What is needed:
Repeat every line that appears below, with nothing altered.

Segment Start: Input

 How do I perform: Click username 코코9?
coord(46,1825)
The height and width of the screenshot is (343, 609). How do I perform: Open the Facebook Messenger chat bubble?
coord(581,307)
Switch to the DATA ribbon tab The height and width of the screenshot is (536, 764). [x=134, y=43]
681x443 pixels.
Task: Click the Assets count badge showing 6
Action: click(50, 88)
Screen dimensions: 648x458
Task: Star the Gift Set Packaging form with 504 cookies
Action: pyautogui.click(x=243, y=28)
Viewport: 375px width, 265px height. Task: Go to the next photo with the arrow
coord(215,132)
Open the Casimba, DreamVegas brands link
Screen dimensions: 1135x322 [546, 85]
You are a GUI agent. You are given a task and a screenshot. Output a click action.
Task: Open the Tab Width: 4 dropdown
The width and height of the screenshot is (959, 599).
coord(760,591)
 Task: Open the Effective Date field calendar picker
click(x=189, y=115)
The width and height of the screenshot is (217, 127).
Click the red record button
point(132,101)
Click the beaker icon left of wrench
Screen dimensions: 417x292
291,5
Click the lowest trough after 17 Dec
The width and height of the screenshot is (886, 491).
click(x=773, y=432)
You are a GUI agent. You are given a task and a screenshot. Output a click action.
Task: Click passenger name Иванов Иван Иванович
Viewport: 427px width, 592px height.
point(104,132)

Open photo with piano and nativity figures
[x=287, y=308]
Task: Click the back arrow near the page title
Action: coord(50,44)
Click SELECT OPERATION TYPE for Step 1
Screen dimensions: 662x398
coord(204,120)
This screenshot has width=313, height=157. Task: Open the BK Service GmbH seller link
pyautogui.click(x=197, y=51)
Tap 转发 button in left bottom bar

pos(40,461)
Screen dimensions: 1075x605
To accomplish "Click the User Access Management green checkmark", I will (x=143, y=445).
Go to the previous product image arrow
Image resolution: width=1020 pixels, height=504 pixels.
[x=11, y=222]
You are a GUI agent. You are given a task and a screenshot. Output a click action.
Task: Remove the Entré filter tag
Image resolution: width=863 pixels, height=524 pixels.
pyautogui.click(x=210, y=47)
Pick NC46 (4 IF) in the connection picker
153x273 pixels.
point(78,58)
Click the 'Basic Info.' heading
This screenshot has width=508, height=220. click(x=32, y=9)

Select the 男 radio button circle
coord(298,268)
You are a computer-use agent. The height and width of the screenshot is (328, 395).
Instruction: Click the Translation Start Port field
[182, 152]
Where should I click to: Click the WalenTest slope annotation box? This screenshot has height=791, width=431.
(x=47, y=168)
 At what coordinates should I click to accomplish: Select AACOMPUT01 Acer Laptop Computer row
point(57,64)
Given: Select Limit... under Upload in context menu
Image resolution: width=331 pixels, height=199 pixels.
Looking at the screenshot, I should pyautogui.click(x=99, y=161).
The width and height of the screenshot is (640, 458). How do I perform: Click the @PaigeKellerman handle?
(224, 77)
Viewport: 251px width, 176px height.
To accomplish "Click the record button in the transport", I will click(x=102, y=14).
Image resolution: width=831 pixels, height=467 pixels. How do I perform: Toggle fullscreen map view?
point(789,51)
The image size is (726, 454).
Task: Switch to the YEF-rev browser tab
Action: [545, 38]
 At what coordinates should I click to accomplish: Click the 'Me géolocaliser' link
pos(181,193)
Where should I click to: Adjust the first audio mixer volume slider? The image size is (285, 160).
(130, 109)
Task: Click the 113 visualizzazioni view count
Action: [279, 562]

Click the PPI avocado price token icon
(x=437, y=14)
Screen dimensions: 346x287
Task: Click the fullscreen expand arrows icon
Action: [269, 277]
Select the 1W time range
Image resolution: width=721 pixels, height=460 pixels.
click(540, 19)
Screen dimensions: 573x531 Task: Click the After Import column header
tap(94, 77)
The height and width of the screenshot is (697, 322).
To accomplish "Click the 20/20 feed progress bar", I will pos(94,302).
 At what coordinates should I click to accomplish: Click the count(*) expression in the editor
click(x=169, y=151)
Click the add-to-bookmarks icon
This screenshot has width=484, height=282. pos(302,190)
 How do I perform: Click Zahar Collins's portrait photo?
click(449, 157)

Segment End: Input

Answer to this exercise:
 How do I perform: Click username 코코9?
coord(46,1825)
The height and width of the screenshot is (343, 609). How do I perform: Open the Facebook Messenger chat bubble?
coord(581,307)
Switch to the DATA ribbon tab The height and width of the screenshot is (536, 764). [x=134, y=43]
681x443 pixels.
Task: Click the Assets count badge showing 6
Action: click(50, 88)
Screen dimensions: 648x458
Task: Star the Gift Set Packaging form with 504 cookies
Action: pyautogui.click(x=243, y=28)
Viewport: 375px width, 265px height. Task: Go to the next photo with the arrow
coord(215,132)
Open the Casimba, DreamVegas brands link
Screen dimensions: 1135x322 [546, 85]
You are a GUI agent. You are given a task and a screenshot. Output a click action.
Task: Open the Tab Width: 4 dropdown
The width and height of the screenshot is (959, 599).
coord(760,591)
 Task: Open the Effective Date field calendar picker
click(x=189, y=115)
The width and height of the screenshot is (217, 127).
Click the red record button
point(132,101)
Click the beaker icon left of wrench
Screen dimensions: 417x292
291,5
Click the lowest trough after 17 Dec
The width and height of the screenshot is (886, 491).
click(x=773, y=432)
You are a GUI agent. You are given a task and a screenshot. Output a click action.
Task: Click passenger name Иванов Иван Иванович
Viewport: 427px width, 592px height.
point(104,132)

Open photo with piano and nativity figures
[x=287, y=308]
Task: Click the back arrow near the page title
Action: coord(50,44)
Click SELECT OPERATION TYPE for Step 1
Screen dimensions: 662x398
coord(204,120)
This screenshot has width=313, height=157. Task: Open the BK Service GmbH seller link
pyautogui.click(x=197, y=51)
Tap 转发 button in left bottom bar

pos(40,461)
Screen dimensions: 1075x605
To accomplish "Click the User Access Management green checkmark", I will (x=143, y=445).
Go to the previous product image arrow
Image resolution: width=1020 pixels, height=504 pixels.
[x=11, y=222]
You are a GUI agent. You are given a task and a screenshot. Output a click action.
Task: Remove the Entré filter tag
Image resolution: width=863 pixels, height=524 pixels.
pyautogui.click(x=210, y=47)
Pick NC46 (4 IF) in the connection picker
153x273 pixels.
point(78,58)
Click the 'Basic Info.' heading
This screenshot has width=508, height=220. click(x=32, y=9)

Select the 男 radio button circle
coord(298,268)
You are a computer-use agent. The height and width of the screenshot is (328, 395).
Instruction: Click the Translation Start Port field
[182, 152]
Where should I click to: Click the WalenTest slope annotation box? This screenshot has height=791, width=431.
(x=47, y=168)
 At what coordinates should I click to accomplish: Select AACOMPUT01 Acer Laptop Computer row
point(57,64)
Given: Select Limit... under Upload in context menu
Image resolution: width=331 pixels, height=199 pixels.
Looking at the screenshot, I should pyautogui.click(x=99, y=161).
The width and height of the screenshot is (640, 458). How do I perform: Click the @PaigeKellerman handle?
(224, 77)
Viewport: 251px width, 176px height.
To accomplish "Click the record button in the transport", I will click(x=102, y=14).
Image resolution: width=831 pixels, height=467 pixels. How do I perform: Toggle fullscreen map view?
point(789,51)
The image size is (726, 454).
Task: Switch to the YEF-rev browser tab
Action: [545, 38]
 At what coordinates should I click to accomplish: Click the 'Me géolocaliser' link
pos(181,193)
Where should I click to: Adjust the first audio mixer volume slider? The image size is (285, 160).
(130, 109)
Task: Click the 113 visualizzazioni view count
Action: [279, 562]

Click the PPI avocado price token icon
(x=437, y=14)
Screen dimensions: 346x287
Task: Click the fullscreen expand arrows icon
Action: [269, 277]
Select the 1W time range
Image resolution: width=721 pixels, height=460 pixels.
click(540, 19)
Screen dimensions: 573x531 Task: Click the After Import column header
tap(94, 77)
The height and width of the screenshot is (697, 322).
To accomplish "Click the 20/20 feed progress bar", I will pos(94,302).
 At what coordinates should I click to accomplish: Click the count(*) expression in the editor
click(x=169, y=151)
Click the add-to-bookmarks icon
This screenshot has width=484, height=282. pos(302,190)
 How do I perform: Click Zahar Collins's portrait photo?
click(449, 157)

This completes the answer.